**** BLOC DE TEXTE

Cette tragédie, dont une part fondamentale a été délibérément négligée, serait déjà suffisante pour susciter une réflexion sur le "deux poids deux mesures" après certains crimes. Sur l'excès de considération donné à tel ou tel meurtrier ou assassin et l'effacement indécent de la victime de l'un ou de l'autre.
Au-delà de LA, j'ai souvent été frappé par la tolérance parfois amusée (dans les milieux élitistes, habitués à la lumière publique et assez généralement créateurs d'influence) avec laquelle on accueillait toutes sortes de débordements délictuels ou criminels dès lors qu'y avaient participé des personnes qui d'une manière ou d'une autre étaient artistiquement, médiatiquement célébrées.
Par exemple la connivence honteuse, si longtemps, avec Gabriel Matzneff sur les plans moral, littéraire et médiatique.
Le cas de Gérard Depardieu est exemplaire sur ce plan. Les mêmes qui ne se soucient pas des détresses ordinaires et des injustices au quotidien ressassent la présomption d'innocence, qu'il convient de respecter certes mais en n'oubliant pas que face à elle, il y a des plaignantes. On préfère, dans ces univers, militer pour un grand acteur attaqué de partout que donner du crédit à celles qui le mettent en cause. C'est moins banal, moins commun !
Quand un arbitrage est à opérer et que dans la plupart des consciences le parfait équilibre est difficile, je m'étonnerai toujours de ce que l'empathie, le doute, le réalisme et la morale fassent pencher une certaine frange de l'opinion systématiquement pour le soupçonné plutôt que vers ceux qui déplorent et dénoncent. Le président de la République n'a pas été le dernier à glisser, à plusieurs reprises, sur cette pente éloignée de toute équité.
Et je n'ai même pas besoin d'évoquer la vulgarité de ces médiatisations qui viennent, par une sorte de racolage ou d'indécence, amplifier le narcissisme d'anciens condamnés ou de criminels incarcérés. Sans le moindre souci du pire que ces destins malfaisants ont laissé sur leur chemin, et d'abord la mort ou le désespoir de leurs victimes.
J'entends bien qu'il y a un incoercible snobisme poussant à l'indifférence à l'égard des mille sinistrés de la Justice, de ceux qui l'attendent, de ceux qui l'obtiennent, mais parfois jamais totalement, jamais assez vite, de ceux qu'on déchire, qu'on offense à nouveau parce que leurs transgresseurs sont subtilement ou ostensiblement portés aux nues.
Le crime de LA sur HR ne sert pas à rien. Et la macabre plaisanterie "Althusser fort" n'empêchera personne de stigmatiser ce brouillard hémiplégique qui vient trop souvent masquer le visage et la mémoire des victimes pour projeter en pleine lumière l'aura sombre et insupportable de certains coupables.

********
**** CONTENU DES DONNÉES

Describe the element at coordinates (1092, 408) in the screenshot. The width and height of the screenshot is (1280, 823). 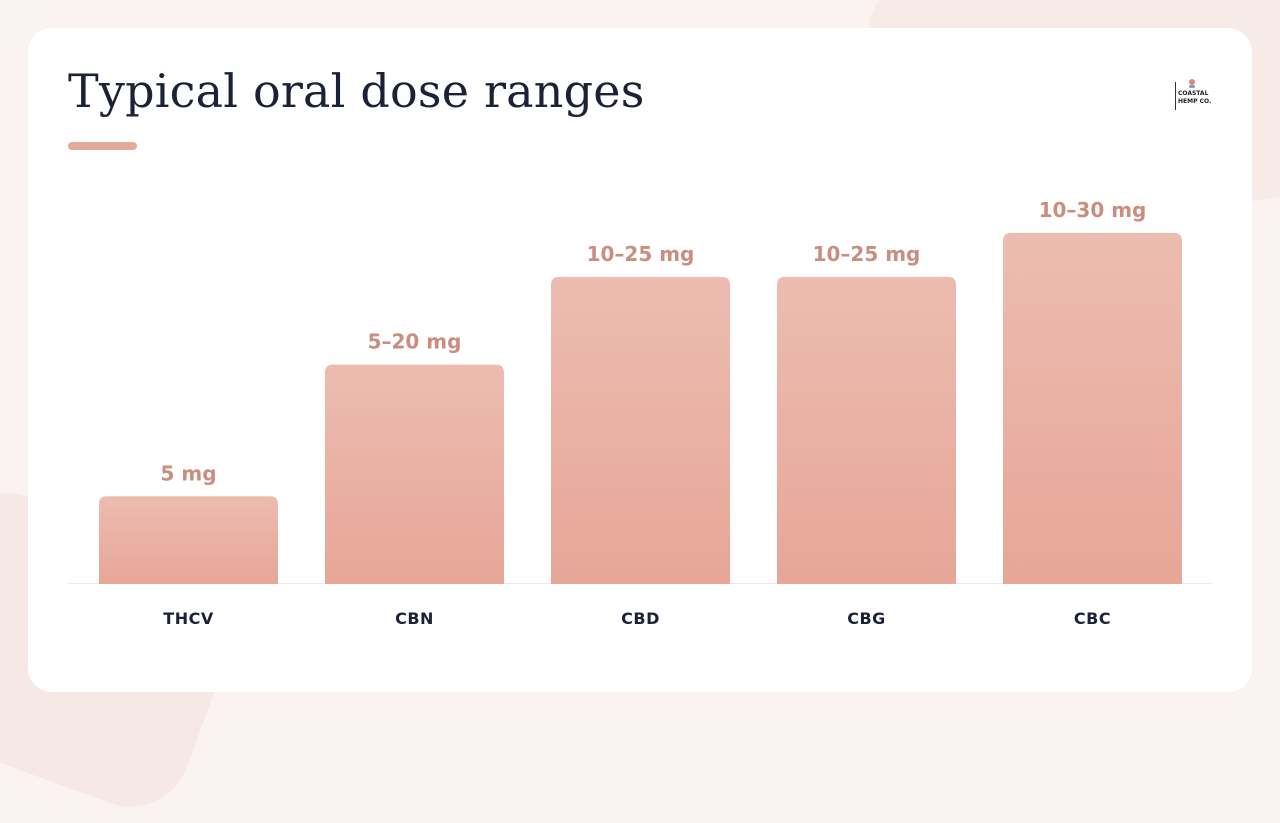
I see `bar-cbc` at that location.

********

DESCRIPTION DU PROBLÈME:
Répondez à ces questions d'après le bloc de texte ci-dessus :
1. Quelle personne le texte cite-t-il pour illustrer une « connivence honteuse » ?
2. Quel cas le texte qualifie-t-il d'« exemplaire sur ce plan » ?
3. Comment le texte nomme-t-il la « macabre plaisanterie » mentionnée dans le dernier paragraphe ?

RÉSULTAT ATTENDU:
1. Gabriel Matzneff.
2. Le cas de Gérard Depardieu.
3. « Althusser fort ».